> **DATA**
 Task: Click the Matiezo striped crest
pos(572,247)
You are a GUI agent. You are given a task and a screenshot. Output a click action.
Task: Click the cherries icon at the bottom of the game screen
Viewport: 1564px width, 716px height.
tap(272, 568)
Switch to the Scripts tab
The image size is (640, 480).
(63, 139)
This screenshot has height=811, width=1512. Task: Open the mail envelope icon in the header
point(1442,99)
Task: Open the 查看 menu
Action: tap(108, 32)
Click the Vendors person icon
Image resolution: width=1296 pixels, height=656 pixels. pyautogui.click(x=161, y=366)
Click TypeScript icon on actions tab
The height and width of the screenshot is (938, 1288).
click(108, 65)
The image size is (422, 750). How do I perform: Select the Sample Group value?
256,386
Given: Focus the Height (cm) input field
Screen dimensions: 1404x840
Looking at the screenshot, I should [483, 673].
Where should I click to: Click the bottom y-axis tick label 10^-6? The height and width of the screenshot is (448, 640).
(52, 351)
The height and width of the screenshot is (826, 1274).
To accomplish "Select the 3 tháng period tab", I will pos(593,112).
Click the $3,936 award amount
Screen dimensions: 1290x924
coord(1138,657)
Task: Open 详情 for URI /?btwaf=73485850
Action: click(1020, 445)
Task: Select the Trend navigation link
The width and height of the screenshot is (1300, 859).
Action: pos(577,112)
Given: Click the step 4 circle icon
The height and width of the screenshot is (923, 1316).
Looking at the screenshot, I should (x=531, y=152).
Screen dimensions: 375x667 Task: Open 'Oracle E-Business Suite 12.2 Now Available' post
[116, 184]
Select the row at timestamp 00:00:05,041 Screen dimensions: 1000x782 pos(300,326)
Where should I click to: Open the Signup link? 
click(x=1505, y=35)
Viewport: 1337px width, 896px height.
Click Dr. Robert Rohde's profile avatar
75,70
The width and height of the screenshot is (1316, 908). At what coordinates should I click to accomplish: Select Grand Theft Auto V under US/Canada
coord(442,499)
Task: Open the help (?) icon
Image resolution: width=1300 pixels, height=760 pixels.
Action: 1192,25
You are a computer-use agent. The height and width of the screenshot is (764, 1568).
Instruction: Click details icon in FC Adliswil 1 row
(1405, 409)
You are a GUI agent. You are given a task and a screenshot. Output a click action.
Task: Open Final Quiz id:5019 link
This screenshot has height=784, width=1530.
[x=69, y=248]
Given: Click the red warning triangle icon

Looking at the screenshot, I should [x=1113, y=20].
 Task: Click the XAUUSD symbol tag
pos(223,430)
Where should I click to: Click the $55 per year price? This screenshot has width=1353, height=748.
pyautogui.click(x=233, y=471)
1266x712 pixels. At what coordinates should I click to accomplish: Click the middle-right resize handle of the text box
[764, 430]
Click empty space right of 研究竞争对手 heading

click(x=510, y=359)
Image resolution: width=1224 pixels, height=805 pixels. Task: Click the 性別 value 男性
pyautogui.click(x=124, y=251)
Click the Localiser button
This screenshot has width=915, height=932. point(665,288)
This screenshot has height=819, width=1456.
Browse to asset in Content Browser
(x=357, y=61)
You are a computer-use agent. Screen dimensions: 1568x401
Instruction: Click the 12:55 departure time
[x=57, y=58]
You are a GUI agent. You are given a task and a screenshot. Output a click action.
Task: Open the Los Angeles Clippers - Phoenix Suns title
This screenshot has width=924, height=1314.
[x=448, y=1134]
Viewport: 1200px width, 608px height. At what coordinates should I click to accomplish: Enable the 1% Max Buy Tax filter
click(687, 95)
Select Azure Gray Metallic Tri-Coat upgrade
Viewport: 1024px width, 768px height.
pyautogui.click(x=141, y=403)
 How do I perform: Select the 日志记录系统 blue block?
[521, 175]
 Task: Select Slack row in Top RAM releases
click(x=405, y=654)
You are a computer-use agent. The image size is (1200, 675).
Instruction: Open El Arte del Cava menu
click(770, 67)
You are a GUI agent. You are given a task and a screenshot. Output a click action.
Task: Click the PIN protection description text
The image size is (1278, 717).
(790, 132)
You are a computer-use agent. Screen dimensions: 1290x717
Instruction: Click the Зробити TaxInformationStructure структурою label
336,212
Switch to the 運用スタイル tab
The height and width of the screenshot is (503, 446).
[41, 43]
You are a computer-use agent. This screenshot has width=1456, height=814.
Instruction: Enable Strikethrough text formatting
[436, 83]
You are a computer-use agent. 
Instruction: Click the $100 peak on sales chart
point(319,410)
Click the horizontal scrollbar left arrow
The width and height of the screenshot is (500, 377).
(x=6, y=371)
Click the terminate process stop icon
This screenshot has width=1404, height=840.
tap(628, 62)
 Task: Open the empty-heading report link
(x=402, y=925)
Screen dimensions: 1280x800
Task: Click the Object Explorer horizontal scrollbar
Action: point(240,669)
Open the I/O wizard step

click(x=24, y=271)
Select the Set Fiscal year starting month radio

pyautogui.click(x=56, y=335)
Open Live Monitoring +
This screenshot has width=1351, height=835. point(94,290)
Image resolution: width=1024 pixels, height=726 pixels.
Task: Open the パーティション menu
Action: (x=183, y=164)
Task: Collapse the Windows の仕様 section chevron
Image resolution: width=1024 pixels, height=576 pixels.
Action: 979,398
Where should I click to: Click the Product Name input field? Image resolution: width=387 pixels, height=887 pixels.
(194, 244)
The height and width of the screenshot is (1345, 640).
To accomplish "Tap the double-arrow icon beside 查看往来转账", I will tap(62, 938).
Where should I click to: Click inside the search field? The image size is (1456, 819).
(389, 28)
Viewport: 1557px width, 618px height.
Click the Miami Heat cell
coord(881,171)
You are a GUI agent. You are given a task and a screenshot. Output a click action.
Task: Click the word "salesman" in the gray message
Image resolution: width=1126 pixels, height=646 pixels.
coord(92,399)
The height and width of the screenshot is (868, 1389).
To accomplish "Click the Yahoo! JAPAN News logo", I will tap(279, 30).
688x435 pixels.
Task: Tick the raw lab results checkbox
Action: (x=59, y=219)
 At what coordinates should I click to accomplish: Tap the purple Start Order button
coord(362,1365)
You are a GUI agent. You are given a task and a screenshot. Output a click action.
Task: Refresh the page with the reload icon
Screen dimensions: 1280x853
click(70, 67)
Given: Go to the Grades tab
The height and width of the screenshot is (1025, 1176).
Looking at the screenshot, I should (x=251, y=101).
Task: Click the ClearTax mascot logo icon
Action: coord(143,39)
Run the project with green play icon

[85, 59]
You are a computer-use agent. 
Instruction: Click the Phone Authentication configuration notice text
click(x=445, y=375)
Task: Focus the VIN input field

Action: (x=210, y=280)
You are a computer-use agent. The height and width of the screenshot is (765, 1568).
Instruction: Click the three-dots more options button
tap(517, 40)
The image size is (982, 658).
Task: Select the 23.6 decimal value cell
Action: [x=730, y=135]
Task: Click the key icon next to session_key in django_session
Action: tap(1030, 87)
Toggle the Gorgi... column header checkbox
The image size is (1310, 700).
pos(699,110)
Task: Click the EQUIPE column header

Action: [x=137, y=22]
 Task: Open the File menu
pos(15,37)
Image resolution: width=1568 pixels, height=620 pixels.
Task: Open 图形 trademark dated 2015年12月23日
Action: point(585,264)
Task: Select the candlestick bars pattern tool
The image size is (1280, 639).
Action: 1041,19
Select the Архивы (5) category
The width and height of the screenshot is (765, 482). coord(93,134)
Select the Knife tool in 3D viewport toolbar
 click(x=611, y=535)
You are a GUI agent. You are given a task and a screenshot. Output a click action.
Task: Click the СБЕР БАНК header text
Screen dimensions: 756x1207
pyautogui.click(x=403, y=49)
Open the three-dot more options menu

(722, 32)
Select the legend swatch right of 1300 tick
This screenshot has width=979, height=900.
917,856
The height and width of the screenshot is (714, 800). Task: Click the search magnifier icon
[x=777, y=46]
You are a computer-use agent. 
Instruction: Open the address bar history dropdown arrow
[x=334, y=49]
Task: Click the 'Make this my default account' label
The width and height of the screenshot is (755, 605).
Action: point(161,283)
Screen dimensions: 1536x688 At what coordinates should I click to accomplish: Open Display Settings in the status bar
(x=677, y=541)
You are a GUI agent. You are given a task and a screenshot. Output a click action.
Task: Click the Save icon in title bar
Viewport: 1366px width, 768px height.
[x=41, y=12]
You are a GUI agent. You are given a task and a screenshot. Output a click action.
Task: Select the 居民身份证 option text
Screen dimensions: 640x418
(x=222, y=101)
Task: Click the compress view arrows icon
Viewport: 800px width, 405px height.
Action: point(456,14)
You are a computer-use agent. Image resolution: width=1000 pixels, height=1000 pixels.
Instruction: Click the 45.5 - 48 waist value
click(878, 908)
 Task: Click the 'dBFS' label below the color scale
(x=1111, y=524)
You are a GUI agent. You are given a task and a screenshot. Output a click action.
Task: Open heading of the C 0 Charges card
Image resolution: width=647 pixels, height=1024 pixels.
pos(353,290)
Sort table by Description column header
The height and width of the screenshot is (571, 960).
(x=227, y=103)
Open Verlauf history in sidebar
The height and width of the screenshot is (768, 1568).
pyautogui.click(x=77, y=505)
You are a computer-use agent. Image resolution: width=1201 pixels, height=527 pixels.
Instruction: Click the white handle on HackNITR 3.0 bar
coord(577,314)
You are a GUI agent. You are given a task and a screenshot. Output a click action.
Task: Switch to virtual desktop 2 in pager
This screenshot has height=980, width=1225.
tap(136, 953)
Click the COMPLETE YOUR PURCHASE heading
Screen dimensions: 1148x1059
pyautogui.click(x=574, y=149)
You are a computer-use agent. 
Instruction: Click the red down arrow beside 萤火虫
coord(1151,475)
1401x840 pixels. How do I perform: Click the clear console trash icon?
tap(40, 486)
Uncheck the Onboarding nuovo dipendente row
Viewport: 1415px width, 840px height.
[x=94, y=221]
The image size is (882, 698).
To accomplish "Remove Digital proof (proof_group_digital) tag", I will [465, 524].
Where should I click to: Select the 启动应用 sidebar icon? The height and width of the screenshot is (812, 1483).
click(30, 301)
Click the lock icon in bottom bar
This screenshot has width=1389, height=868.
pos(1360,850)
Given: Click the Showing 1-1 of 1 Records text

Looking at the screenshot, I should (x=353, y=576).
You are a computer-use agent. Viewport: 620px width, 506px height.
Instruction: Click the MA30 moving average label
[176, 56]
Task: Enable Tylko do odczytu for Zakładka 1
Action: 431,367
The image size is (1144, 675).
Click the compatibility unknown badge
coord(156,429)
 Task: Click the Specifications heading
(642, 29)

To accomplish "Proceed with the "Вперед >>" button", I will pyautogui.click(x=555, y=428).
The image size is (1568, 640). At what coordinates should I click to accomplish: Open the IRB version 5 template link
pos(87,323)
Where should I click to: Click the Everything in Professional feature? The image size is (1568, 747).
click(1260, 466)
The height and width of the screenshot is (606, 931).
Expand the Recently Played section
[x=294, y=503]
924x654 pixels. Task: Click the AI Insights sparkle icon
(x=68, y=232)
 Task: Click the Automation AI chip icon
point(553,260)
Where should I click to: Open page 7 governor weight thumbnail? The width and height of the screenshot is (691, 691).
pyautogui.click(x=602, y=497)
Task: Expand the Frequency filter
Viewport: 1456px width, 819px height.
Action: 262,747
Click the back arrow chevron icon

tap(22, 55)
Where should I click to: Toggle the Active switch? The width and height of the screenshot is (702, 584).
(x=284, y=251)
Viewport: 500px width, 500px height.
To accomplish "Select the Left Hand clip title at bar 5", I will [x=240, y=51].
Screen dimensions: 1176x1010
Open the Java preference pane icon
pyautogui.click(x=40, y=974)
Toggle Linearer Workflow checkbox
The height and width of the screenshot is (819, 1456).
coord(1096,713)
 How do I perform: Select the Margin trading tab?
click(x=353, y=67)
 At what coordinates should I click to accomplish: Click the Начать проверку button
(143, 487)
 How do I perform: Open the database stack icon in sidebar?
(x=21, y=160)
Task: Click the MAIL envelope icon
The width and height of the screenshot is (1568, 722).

> **REQUIRED TASK**
Copy the part of the listing above that opens with the line containing "Task: Collapse the" and closes with the line containing "coord(92,399)", reproducing both of those lines and everything between them verbatim.

> **RESULT BELOW**
Task: Collapse the Windows の仕様 section chevron
Image resolution: width=1024 pixels, height=576 pixels.
Action: 979,398
Where should I click to: Click the Product Name input field? Image resolution: width=387 pixels, height=887 pixels.
(194, 244)
The height and width of the screenshot is (1345, 640).
To accomplish "Tap the double-arrow icon beside 查看往来转账", I will tap(62, 938).
Where should I click to: Click inside the search field? The image size is (1456, 819).
(389, 28)
Viewport: 1557px width, 618px height.
Click the Miami Heat cell
coord(881,171)
You are a GUI agent. You are given a task and a screenshot. Output a click action.
Task: Click the word "salesman" in the gray message
Image resolution: width=1126 pixels, height=646 pixels.
coord(92,399)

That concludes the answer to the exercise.